“Obama, Coalition politics, and the struggle for reforms” first appeared on PeoplesWorld.org on February 14, 2013. Read it on PeoplesWorld.org.
President Obama’s State of the Union speech reveals once again that president is a democratic reformer (on domestic issues) in the mold of Franklin Delano Roosevelt and Lyndon Johnson.
And the fact that the president has a disposition toward reform is of great significance – not only to the millions who are struggling to mitigate the worst effects of 30 years of right-wing extremism and capitalist globalization, but also to people who desire social change of a radical nature.
Here’s why.
First of all, we are not in a revolutionary period. Despite the severity of our economic crisis and the urgency of socialism, the subjective conditions don’t yet exist for a revolutionary transformation of our society to put people before profits. What do I mean by that? It’s true that capitalism doesn’t enjoy the same support as it did in the decades following World War II, and the resistance to its destructive effects is growing. But the array of social forces struggling against three decades of right-wing domination and neoliberal globalization are not of sufficient breadth, depth, unity or inclination to challenge capitalist class rule. I wish that were not the case, but it is.
Contrary to what some on the left think, the starting point of transformative politics isn’t its political desires and wish list, but a sober and concrete assessment of the balance of class and social forces on the ground – not least of which is the political consciousness of the majority of working-class people and what they are ready to do. And by this measure, socialist transformation is not on the agenda in the near and medium term. The American people, much like the president, are – to paraphrase Billy Joel – in a reform state of mind. They don’t yet have the desire or the wherewithal to bring down the curtains on U.S. capitalism.
Second, the bottom-up version of history, as exemplified by Howard Zinn, among others, contains an absolutely crucial insight – the dynamic role of masses of people in driving the process of social change. But it suffers from simplicity too. In every period of far-reaching social change in the 20th century, a broad mass upsurge has combined with reforming elements in elite circles to effect that change.
Indeed, the reforming impulse of Roosevelt and Johnson – shaped by many factors, including but not exclusively by the mass movements of their era – helped to create a terrain on which millions could intervene and expand the boundaries of freedom. Similarly, Obama’s reforming inclinations open up space for the broader movement to fight and win victories today – not to mention lay the necessary groundwork (ideologically, politically, and organizationally) for radical change in the future.
Of course, this president, just as Roosevelt and Johnson did, will surely attempt to limit the sweep and depth of the reform process.
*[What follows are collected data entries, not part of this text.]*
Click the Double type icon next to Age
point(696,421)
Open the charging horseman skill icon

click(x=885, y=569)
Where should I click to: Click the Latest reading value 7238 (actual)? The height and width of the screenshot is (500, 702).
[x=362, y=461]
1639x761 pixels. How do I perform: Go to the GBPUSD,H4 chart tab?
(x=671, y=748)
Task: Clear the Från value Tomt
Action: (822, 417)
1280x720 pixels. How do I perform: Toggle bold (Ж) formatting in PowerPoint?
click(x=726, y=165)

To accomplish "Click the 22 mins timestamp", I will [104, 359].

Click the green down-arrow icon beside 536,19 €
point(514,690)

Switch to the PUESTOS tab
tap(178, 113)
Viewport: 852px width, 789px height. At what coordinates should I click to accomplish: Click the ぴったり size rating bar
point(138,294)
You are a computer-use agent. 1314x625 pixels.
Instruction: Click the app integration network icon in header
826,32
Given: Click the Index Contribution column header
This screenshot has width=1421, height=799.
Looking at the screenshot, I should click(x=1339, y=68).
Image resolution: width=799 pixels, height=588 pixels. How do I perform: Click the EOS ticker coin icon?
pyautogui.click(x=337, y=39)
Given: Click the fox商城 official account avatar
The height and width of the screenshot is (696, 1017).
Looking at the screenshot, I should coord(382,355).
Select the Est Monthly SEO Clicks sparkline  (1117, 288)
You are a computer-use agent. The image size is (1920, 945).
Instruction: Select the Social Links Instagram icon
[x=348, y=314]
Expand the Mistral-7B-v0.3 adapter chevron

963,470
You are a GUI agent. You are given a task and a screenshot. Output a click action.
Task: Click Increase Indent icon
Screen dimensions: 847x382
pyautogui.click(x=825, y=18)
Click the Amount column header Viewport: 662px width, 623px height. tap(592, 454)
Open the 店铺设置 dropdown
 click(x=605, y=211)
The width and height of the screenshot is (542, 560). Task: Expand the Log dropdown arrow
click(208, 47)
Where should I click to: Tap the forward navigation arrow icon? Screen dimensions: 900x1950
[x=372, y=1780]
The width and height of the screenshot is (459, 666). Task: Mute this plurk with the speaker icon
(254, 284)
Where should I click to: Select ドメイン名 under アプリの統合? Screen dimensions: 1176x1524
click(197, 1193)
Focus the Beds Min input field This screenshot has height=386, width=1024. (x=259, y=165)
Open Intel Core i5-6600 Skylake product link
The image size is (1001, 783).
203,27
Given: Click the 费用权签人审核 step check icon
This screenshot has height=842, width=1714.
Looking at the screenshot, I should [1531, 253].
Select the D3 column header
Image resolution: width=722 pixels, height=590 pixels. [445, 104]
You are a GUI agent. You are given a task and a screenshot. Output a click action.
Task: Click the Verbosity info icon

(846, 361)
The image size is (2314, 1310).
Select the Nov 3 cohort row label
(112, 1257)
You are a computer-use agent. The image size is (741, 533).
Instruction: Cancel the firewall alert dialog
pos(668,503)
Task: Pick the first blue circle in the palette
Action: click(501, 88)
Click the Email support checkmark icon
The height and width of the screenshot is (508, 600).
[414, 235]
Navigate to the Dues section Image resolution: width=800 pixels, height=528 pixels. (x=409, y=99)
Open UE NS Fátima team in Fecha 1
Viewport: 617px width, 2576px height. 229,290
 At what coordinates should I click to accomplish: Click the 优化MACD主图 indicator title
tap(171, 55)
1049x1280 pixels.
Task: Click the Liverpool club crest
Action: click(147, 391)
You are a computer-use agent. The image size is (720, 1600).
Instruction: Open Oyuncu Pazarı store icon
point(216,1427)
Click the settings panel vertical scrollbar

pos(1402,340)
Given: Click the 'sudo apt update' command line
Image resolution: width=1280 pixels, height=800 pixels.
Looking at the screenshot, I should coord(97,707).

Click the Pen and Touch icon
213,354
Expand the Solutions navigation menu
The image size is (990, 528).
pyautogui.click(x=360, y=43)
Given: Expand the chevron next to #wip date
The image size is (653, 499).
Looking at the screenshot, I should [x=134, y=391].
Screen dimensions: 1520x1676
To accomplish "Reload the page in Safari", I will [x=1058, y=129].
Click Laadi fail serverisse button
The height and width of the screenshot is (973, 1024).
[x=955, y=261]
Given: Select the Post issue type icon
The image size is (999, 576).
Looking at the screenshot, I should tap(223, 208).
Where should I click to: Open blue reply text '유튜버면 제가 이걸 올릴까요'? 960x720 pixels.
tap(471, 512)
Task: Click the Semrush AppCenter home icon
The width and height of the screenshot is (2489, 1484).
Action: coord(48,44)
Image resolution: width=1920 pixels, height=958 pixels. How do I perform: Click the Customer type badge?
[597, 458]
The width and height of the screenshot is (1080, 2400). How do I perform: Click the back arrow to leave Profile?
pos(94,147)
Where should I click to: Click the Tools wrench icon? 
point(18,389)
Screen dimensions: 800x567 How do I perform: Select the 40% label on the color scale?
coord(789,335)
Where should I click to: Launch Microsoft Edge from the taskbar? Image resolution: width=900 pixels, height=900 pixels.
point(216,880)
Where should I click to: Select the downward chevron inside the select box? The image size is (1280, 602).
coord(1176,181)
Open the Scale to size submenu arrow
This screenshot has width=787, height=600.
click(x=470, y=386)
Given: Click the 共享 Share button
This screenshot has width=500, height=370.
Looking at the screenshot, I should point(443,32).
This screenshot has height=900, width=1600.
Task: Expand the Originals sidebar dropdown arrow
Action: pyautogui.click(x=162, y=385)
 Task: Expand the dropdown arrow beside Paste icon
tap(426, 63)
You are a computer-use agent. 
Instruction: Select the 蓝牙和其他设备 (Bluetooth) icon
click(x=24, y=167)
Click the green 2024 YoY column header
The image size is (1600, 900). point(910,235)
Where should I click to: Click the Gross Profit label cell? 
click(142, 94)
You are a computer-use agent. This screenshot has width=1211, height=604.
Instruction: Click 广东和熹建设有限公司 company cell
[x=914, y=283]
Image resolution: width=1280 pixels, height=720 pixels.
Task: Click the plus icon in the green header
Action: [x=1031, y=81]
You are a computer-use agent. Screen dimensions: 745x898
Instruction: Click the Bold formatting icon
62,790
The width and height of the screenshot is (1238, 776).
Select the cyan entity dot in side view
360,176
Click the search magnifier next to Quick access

But to turn that into a rationale not to join him on issues of mutual concern such as jobs, immigration, climate change, gun violence, taxing the rich, cutting the military budget and nuclear stockpile and so on, is a recipe for the left’s political marginalization.
Moreover, it forgets that the outcome of these struggles will depend on two things. One is the relative strength of the opposing sides – the Obama-led coalition for reforms vs. the Republican right and its corporate supporters. But the other is the ability of the organized people’s movement to put its political imprint on the reform process within the broader coalition that they are a part, while at the same time, (and this is where politics becomes an art) maintaining the coalition’s broad unity against the main obstacles to social progress – again the Republican right and its corporate supporters.
Coalition politics and reform struggles are anything but pure; they are, by nature, a polyglot; an uneasy amalgamation of disparate forces. Still they are the ground – and the only ground – out of which change, including radical and socialist change, will come.